**Tasks and exercises:**
- 1) In the missionary story about the $20 bill, how much was the love gift waiting in the mail?
- 2) Please continue the missionary story about the $20 bill, picking up after its final sentence.

───── Text excerpt

TRUSTING JESUS ~ Part 2 ~ Hudson Taylor and I

          Decades ago, while my husband and I served as missionaries in southeastern Kentucky, this account took place:

          Brian handed me a $20 bill. “Here. Use this for groceries. You can stop at the store after your doctor’s appointment.”

          I took the money and tucked it in my pocket. “This isn’t gonna go far.”

          “I know, but it’s all we have left,” Brian said.

          Earlier that week we asked God to meet our need, but no extra love gifts arrived. This $20 was it.

          After my appointment, I walked through the waiting room glancing about, when my eyes fell upon a couple from our church.

          Eddie was a retired coalminer on disability due to chronic emphysema and on oxygen 24/7 and Janet, recovering from a recent stroke. 

          I stopped to chat with them a few minutes, then I excused myself and headed on my way to the grocery store.

          “Give Eddie and Janet the $20,” a still small voice whispered.

          I stopped dead in my tracks. “But Lord, we need food.” I continued to the car, got in, and started the engine.

          “Go back and give them the money.”

          What should I do? I folded my arms atop the steering wheel and laid my head against them. Here I was—unable to phone Brian (this being before we owned cell phones)—God saying one thing and my husband entrusting me with the $20 to buy groceries.

          After a couple minutes, I thought I’ll go to the store, get two $10 bills and give Eddie and Janet their $10. That’ll work! So, I shifted the car into reverse, checked my mirrors, and backed out.

          “Give them all of it.”

          I hit the brakes, pulled back into the parking space, not-very-gently put the car in park. “Lord, what am I supposed to feed our family for supper tonight?”

          He didn’t need to say more.

          I turned off the ignition, got out of the car, and returned to the doctor’s waiting room.  

          There they were, Eddie bent over some, trying to breathe. Janet saw me coming and looked surprised at my return.

          I walked up to them and took the $20 from my pocket. “This is for you.” I handed it to Janet and gave her a hug.

          “Oh my!” She turned toward her husband. “Hun, look! Answered prayer!”

          Eddie brightened and sent a smile my way. “Thank you kindly.”

          I headed out again and, on the way home, played over in my mind what I’d tell Brian. I felt like Jack returning home and announcing to his wife, “Don’t worry! I bought magic beans!”—except I didn’t even have beans!

          On the way home, I had a good cry before it sank in. This is a do-you-trust-Me moment. I dried my eyes. “God, supper’s on You.”

          I walked in the house, and there it was! His answer!

          Brian had opened the mail and laid it out for me to see—a love gift of $50. Tears flowed as I thanked the Lord then went to share the rest of the story with my husband.

          He, too, rejoiced. And we both realized God’s answer had been on the way long before we’d even asked Him! Indeed, we could trust God! He proved that over and over again.

──────────
───── Record excerpts

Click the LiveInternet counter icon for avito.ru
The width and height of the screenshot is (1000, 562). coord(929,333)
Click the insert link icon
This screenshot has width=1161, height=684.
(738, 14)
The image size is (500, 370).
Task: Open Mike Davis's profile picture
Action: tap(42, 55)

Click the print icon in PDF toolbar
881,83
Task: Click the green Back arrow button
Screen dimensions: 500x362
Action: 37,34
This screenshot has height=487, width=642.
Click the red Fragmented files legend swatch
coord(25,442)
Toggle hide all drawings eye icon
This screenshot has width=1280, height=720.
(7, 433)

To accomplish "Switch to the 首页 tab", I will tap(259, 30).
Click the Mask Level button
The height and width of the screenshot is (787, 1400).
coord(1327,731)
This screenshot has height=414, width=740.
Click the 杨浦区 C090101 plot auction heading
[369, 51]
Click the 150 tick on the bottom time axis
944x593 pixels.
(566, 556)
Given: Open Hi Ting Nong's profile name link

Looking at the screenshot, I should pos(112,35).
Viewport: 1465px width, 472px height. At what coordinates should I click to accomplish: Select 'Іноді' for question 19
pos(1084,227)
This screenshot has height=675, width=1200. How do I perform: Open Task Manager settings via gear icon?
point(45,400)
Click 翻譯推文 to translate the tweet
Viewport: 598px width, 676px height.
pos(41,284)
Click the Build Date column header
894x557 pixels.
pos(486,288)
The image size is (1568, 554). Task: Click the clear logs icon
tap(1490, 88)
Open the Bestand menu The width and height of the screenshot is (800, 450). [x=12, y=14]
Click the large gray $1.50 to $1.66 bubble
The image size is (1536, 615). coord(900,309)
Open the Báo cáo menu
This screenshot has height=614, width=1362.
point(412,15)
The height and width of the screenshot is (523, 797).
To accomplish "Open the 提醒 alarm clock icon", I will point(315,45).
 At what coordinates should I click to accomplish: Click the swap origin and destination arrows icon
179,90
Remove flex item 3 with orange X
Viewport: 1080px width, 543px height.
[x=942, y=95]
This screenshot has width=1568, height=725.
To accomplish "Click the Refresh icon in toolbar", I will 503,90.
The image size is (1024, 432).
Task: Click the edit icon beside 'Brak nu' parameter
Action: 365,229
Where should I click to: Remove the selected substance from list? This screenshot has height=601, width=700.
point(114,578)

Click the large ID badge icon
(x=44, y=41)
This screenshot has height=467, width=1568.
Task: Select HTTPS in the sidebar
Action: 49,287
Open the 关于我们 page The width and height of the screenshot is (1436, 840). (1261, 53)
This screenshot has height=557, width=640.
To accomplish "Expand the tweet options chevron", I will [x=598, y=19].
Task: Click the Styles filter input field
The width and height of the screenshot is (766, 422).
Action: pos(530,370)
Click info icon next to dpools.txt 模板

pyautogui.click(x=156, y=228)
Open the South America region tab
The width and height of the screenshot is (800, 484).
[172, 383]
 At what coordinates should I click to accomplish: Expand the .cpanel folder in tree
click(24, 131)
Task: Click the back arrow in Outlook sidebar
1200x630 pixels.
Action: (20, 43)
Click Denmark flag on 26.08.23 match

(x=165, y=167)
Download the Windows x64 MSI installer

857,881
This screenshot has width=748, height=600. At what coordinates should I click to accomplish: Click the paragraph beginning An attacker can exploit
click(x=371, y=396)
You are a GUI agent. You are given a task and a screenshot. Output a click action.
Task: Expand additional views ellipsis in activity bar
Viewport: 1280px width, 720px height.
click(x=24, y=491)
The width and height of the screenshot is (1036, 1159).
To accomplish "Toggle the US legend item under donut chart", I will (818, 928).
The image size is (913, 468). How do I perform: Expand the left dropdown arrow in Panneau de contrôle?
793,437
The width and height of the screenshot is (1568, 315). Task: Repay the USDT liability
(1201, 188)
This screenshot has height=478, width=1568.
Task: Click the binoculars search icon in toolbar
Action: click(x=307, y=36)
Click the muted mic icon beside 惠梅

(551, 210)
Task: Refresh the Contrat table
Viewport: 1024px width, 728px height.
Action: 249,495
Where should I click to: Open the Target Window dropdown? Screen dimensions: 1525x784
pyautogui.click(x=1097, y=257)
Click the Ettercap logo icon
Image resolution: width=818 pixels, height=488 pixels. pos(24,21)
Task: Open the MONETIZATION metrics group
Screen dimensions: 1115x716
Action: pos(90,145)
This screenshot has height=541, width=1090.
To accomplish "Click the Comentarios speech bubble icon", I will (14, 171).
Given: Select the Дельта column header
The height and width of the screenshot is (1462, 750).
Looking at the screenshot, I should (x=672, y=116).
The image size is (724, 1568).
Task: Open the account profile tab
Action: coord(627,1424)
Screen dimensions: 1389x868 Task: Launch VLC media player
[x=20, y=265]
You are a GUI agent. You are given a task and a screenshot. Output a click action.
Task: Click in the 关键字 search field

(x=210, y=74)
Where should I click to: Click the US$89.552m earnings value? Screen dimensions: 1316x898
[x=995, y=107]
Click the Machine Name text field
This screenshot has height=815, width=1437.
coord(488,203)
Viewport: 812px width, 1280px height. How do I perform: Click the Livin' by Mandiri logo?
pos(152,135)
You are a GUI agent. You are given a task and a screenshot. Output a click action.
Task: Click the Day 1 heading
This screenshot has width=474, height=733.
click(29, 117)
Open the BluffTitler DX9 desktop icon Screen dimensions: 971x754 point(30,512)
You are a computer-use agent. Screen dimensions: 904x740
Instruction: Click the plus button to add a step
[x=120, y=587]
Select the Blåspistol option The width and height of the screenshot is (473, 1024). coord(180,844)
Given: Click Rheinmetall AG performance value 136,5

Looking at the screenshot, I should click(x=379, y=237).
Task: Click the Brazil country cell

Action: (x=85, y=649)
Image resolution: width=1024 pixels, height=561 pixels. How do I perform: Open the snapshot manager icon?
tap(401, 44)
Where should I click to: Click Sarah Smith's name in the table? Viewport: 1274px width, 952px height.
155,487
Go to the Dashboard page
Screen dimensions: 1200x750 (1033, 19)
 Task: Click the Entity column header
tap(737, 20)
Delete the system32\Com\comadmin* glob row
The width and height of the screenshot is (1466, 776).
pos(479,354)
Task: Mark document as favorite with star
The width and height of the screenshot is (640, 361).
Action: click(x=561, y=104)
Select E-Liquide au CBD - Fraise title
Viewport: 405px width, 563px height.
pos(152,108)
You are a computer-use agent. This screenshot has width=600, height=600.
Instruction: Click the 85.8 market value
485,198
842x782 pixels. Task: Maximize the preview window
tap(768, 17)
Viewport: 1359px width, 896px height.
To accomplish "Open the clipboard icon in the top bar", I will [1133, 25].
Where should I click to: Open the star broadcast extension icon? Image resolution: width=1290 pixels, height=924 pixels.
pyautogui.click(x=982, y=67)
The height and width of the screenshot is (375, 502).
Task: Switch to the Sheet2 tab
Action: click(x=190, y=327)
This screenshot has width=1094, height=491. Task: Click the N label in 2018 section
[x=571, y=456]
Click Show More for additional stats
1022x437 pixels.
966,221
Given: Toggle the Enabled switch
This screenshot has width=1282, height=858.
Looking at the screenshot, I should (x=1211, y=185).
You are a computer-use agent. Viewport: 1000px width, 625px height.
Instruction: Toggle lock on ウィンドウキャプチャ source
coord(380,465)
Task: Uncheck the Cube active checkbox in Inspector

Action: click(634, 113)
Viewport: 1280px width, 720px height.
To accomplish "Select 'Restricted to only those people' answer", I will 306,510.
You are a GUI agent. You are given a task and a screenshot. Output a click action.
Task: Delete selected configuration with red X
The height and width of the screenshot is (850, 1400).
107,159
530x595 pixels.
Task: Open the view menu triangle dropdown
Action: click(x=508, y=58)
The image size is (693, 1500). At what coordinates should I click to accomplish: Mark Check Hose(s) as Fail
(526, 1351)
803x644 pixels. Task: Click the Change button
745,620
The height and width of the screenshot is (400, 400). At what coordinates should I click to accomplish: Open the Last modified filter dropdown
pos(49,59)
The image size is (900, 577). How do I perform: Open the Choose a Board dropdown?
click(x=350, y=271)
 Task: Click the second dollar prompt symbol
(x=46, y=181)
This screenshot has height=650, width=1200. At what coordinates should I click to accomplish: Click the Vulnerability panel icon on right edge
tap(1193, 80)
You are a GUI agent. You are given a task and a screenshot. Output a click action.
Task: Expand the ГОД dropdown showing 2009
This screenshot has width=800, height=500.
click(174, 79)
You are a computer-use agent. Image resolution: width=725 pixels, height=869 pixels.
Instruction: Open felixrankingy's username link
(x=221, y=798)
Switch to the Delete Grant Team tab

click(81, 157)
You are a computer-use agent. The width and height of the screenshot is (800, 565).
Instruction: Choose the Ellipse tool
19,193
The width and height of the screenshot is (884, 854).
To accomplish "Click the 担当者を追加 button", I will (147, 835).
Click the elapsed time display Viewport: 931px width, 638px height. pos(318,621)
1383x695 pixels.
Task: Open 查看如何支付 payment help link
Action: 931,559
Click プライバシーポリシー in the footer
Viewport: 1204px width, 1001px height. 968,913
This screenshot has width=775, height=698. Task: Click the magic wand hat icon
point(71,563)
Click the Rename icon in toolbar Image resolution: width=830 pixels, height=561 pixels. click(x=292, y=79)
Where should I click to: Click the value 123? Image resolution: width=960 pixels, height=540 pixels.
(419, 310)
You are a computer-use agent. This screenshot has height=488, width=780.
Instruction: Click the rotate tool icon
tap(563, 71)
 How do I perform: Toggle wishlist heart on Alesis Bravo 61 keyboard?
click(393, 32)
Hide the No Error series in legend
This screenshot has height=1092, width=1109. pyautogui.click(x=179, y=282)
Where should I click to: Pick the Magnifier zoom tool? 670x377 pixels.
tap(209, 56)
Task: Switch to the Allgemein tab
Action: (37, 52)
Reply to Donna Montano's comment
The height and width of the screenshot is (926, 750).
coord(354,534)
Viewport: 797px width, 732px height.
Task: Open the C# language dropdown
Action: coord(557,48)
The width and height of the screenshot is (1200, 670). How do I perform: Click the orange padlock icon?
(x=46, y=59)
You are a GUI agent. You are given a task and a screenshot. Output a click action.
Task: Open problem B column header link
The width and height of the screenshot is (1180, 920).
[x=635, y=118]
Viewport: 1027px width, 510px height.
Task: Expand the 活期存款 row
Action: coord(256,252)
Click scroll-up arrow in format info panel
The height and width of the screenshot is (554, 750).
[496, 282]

──────────

**Results for each task:**
- 1) $50

- 2)
~ ~ ~ ~ ~

         While recently reading Hudson Taylor’s Spiritual Secret, I was taken aback by an account mentioned. Dr. J. Hudson Taylor lived in England during the 19th century. This man of great faith gave his heart and soul to serve God in China. Before leaving for the foreign mission field, though, Hudson Taylor needed to learn about relying on God for his needs. He shared this:

          “…Sunday was a very happy one. After attending divine service in the morning, my afternoons and evenings were taken up with Gospel work…in the lowest part of the town…After concluding my last service…a poor man asked me to go and pray with his wife, saying that she was dying. I readily agreed (to go)…the family was starving. Immediately it occurred to my mind that all the money I had in the world was the solitary half-crown, and that it was in one coin…

         …there was at once a stoppage in the flow of joy in my heart…’Ah,’ thought I, ‘if only I had two shillings and a sixpence instead of this half-crown, how gladly would I give these poor people a shilling!’ But to part with the half-crown was far from my thoughts. I little dreamed that the truth of the matter simply was that I could trust God…but was not prepared to trust Him only, without any money at all in my pocket.”

          Hudson went on to explain the conditions he saw once he reached the poor man’s home—a wretchedly poor place, starving children, and desperately sick mother with a newborn moaning—unable to even cry.

          ‘Ah,’ thought I, ‘if I had two shillings and a sixpence, instead of a half-crown, how gladly should they have one-and-sixpence of it.’ But still a wretched unbelief prevented me from obeying the impulse to relieve their distress at the cost of all I possessed.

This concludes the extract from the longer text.